╭─ Materials provided

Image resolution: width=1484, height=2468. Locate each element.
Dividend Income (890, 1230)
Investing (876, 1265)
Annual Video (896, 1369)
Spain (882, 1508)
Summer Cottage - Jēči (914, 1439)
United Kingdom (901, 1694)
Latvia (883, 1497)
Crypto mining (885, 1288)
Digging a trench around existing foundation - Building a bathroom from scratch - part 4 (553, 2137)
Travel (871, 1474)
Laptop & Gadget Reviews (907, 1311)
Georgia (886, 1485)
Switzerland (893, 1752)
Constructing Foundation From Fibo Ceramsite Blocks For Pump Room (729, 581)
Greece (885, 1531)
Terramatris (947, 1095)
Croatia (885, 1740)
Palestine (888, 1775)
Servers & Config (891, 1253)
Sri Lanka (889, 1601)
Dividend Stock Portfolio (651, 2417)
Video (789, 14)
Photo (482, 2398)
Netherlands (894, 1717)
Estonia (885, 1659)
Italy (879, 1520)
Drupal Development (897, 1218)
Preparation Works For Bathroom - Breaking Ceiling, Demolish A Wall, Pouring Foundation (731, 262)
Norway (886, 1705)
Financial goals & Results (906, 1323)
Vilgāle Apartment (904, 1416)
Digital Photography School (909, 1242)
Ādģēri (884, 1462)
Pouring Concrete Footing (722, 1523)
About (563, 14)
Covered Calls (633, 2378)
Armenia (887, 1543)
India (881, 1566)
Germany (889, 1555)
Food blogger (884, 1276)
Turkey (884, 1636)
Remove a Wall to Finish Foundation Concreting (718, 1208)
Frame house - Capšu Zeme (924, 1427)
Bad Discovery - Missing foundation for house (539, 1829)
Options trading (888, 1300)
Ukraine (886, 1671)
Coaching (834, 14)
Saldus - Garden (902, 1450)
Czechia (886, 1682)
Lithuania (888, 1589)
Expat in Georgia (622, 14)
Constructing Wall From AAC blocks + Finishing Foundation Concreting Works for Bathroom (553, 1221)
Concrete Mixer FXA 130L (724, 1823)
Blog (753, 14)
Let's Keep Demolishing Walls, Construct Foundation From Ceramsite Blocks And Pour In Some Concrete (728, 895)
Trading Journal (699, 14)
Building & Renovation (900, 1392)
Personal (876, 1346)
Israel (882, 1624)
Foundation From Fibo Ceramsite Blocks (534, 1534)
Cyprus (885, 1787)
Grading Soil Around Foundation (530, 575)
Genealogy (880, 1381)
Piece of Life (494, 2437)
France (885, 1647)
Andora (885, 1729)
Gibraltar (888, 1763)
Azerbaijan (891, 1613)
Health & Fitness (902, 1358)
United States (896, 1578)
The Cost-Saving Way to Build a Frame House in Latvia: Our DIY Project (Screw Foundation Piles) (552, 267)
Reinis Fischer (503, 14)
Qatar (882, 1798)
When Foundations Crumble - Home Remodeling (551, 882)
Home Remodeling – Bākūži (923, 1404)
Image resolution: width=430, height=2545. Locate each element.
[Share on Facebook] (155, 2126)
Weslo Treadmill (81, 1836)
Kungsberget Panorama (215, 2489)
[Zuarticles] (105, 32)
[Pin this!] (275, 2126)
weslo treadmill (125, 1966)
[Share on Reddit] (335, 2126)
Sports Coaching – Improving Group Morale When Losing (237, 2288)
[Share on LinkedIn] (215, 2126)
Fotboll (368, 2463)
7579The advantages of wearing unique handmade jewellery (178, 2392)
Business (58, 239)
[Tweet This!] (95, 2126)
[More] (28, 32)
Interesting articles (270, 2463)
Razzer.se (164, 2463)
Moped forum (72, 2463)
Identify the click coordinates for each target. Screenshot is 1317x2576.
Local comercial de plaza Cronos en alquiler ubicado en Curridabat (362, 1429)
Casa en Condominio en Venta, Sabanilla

╰─

Problem statement: Give exactly, and nothing besides, the lines from the one in which "[Tweet This!] (95, 2126)" occurs through the end of the records.

Answer to the exercise:
[Tweet This!] (95, 2126)
[More] (28, 32)
Interesting articles (270, 2463)
Razzer.se (164, 2463)
Moped forum (72, 2463)
Identify the click coordinates for each target. Screenshot is 1317x2576.
Local comercial de plaza Cronos en alquiler ubicado en Curridabat (362, 1429)
Casa en Condominio en Venta, Sabanilla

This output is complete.